__What is expected__: Please format the records from the line containing "Task: Choose 13 in the RMS picker column" through the line containing "pos(111,48)", both included, as a JSON list of strings with one string per line and blank lines left out.

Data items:
++++++++++++++++++++
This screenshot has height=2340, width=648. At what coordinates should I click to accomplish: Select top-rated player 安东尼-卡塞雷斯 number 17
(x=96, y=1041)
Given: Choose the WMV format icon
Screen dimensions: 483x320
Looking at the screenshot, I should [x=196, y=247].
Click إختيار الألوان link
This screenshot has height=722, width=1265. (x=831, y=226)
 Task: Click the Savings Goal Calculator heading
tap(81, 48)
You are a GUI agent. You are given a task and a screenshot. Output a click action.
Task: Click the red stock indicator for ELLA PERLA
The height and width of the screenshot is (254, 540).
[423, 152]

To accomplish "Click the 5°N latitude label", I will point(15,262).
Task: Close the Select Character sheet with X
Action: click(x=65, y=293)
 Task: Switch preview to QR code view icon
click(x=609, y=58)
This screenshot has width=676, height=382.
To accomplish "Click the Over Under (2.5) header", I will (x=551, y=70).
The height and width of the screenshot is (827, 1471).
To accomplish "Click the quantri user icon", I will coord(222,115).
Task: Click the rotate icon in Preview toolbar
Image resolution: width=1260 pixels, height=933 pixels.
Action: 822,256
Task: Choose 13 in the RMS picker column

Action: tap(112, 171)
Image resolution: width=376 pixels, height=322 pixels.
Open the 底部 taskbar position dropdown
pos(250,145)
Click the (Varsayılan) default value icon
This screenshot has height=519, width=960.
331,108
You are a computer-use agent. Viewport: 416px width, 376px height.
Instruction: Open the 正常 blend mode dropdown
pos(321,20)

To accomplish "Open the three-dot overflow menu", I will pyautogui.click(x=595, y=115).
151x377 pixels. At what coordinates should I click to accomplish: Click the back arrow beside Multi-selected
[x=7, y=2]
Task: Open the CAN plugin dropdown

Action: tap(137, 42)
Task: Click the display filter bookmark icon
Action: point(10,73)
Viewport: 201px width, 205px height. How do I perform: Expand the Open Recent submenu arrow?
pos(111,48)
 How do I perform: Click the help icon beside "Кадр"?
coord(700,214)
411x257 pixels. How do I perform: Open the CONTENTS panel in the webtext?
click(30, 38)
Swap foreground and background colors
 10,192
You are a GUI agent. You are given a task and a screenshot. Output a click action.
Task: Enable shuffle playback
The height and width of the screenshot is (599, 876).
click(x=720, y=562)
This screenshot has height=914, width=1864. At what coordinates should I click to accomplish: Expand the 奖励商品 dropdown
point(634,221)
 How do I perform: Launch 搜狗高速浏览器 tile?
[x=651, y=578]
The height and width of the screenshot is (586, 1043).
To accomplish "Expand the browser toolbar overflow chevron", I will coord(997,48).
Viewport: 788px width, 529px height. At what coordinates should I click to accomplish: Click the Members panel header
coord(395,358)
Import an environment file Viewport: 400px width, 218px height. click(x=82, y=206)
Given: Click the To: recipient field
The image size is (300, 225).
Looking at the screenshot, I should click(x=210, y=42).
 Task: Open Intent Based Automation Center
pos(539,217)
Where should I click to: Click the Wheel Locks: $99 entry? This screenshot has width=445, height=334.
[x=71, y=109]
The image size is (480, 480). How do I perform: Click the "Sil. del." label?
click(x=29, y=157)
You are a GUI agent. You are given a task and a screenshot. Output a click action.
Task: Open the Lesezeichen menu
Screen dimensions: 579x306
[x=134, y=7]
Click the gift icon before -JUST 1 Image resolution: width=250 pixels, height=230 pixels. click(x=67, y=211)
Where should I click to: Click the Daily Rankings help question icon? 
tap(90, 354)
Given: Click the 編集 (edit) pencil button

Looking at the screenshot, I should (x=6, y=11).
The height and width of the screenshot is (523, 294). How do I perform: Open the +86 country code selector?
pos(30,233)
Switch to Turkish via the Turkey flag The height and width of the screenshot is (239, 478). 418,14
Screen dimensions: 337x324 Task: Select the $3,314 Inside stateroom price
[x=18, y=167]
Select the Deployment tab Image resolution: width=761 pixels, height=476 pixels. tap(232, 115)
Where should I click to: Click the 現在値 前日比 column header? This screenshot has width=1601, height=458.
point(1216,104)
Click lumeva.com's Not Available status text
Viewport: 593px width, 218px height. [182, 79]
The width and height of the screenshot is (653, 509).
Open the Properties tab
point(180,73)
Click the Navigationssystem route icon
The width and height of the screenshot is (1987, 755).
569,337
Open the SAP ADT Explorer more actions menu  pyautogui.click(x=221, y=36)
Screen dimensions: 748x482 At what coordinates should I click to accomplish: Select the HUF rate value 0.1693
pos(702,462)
++++++++++++++++++++
__Written answer__:
[
  "Task: Choose 13 in the RMS picker column",
  "Action: tap(112, 171)",
  "Image resolution: width=376 pixels, height=322 pixels.",
  "Open the 底部 taskbar position dropdown",
  "pos(250,145)",
  "Click the (Varsayılan) default value icon",
  "This screenshot has height=519, width=960.",
  "331,108",
  "You are a computer-use agent. Viewport: 416px width, 376px height.",
  "Instruction: Open the 正常 blend mode dropdown",
  "pos(321,20)",
  "To accomplish \"Open the three-dot overflow menu\", I will pyautogui.click(x=595, y=115).",
  "151x377 pixels. At what coordinates should I click to accomplish: Click the back arrow beside Multi-selected",
  "[x=7, y=2]",
  "Task: Open the CAN plugin dropdown",
  "Action: tap(137, 42)",
  "Task: Click the display filter bookmark icon",
  "Action: point(10,73)",
  "Viewport: 201px width, 205px height. How do I perform: Expand the Open Recent submenu arrow?",
  "pos(111,48)"
]